Out of Shelley’s oeuvre, Schultheis’ favorite is one of his narrative poems, “Epipsychidion.”
“It means ‘soul out of my soul,’” Schultheis said. “It was about a platonic love affair between Shelley and this lovely Italian woman who had been forced into living in confinement because her family wanted to marry her to a highly positioned Italian family.
“In those days, a young woman had to be housed in a convent from age 13 to 18 to protect her from any intimation that she had had a previous love affair. So Shelley went to the convent to meet this young woman, and he fell madly in love with her, but he never actualized this love. He told the story of his love in poetry.”

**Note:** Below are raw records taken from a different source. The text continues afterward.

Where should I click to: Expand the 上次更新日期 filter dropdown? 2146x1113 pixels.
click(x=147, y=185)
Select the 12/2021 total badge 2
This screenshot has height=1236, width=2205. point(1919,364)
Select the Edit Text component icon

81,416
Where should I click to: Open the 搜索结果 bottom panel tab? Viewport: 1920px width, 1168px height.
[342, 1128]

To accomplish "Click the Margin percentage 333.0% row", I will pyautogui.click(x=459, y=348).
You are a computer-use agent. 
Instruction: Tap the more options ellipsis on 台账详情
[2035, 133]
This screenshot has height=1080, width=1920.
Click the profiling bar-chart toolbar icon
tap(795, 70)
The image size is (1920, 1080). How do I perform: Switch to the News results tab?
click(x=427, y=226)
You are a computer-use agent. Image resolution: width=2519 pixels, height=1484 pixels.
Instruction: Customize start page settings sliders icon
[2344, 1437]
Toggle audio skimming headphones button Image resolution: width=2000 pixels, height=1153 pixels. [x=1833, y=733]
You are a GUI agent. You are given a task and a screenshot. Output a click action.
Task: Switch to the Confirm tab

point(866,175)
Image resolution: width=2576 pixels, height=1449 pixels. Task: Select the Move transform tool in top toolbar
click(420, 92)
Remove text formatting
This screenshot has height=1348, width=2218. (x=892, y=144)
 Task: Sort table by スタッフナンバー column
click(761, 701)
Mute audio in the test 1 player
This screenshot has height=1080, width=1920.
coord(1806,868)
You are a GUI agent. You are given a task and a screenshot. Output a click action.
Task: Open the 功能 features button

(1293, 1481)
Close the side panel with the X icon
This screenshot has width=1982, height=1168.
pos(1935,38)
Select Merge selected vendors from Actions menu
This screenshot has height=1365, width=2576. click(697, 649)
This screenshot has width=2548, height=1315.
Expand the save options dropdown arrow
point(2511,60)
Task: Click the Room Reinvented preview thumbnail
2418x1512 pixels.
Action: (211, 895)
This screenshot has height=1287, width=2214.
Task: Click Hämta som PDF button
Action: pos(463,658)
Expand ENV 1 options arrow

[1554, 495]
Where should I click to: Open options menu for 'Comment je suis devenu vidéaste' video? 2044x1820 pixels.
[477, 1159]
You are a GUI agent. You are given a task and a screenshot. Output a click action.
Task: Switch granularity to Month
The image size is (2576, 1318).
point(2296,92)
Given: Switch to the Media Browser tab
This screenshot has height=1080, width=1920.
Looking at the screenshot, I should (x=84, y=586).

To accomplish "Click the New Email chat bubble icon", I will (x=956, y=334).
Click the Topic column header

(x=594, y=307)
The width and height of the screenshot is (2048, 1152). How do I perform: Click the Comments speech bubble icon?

The process to publication in the academic world is extensive, as demonstrated by the thorough research Schultheis conducted on the topics of her intrigue. Especially with a subject such as Shelley, one that has previously been covered by thousands of other articles and books, it can be difficult to conjure up an original perspective.
“You find something that speaks to you, something in a writer’s life or a poem or a set of poems. Then you probably spend a year, a good solid year on that subject, reading everything you can that other writers or other scholars have said,” Schultheis said. “Then finally, when you’ve read everything and you don’t run the risk of plagiarizing or borrowing somebody else’s ideas, you put all that aside, and then you sit down and try to write your own opinion. That was another three or four months, so [the article took] a year and a half.”
Schultheis not only looks upon the past but also upon topical issues. For OPHS students, the next generation, she ponders the future of academic scholarship like that of The Keats-Shelley Review.
“The question is, in the future, will this kind of scholarship survive? It has for a thousand years, but will it continue?”